One year on from the 52% majority that ensured Britain would leave the European Union and Brexit is continuing to fuel uncertainty across financial and business markets. Overall this uncertainty has boiled down to three central concerns, financial services, staffing and investment.
The impact of Brexit on the UK’s banking industry remains precarious. According to Reuters, banks situated in the UK have significant contingency plans to shift operations to mainland Europe. Research by Reuters suggests that as many as 9,000 financial jobs may be moved to the continent during the negotiations. Currently Deutsche Bank has the largest plans, with an estimated 4,000 jobs set to be moved to Germany’s own financial zone in Frankfurt. The Institute for Fiscal Studies has warned that if high-earners leave, Public Sector funding will become even harder. Indeed, the impact of a few thousand very well paid financial jobs leaving the UK is likely to have a far more damaging effect on the economy, compared to industries such as Nestle pulling out less well paid manual work post-Brexit.
Staffing is another huge concern for businesses across the UK. According to Business Insider, Brexit is to blame for a staggering 50 per cent drop in technology workers coming to the UK. But it’s not just high end jobs at risk in the post-Brexit UK economy, seasonal workers in farms across the county are beginning to shun coming to the UK. In May, farms recorded a 17 per cent shortfall. The public sector is also affected, according to the BBC the NHS has recorded a 96 per cent fall in EU nurse applications. This puts the UK government in a difficult position, with cultural problems affecting UK worker’s willingness to work part time in farms, and financial pressures to replace EU nurses with UK students at a time when maintenance allowances for UK student nurses have been scrapped.
Ian Stuart, European Head of Commercial Banking at HSBC has warned that companies can simply, “not afford to freeze their business plans and wait for uncertainty to lift”. This is in response to the growing feeling of uncertainty among businesses in the UK compounded by a chaotic election result on June 8th. This is beginning to be felt in investment, which fell by 0.9 per cent in the final quarter of last year. With future economic growth heavily reliant upon strong investment, this news is likely to deepen uncertainty on the strength of the UK economy post-Brexit.

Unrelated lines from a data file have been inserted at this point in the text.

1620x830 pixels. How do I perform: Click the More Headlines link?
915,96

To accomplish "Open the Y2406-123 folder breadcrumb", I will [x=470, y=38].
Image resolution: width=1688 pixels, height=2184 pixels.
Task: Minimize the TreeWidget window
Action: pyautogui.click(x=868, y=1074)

These three central concerns persist to be the cause of a major headache for UK businesses and that’s not to mention inflation. If the government is unable to ensure certainty in these areas, then the impact on the wider economy as a whole is likely to continue to get worse. If this is the case, we can expect to see a softened stance to the Brexit negotiations with an inevitable howl of betrayal by staunch leavers, but hey, that’s just business.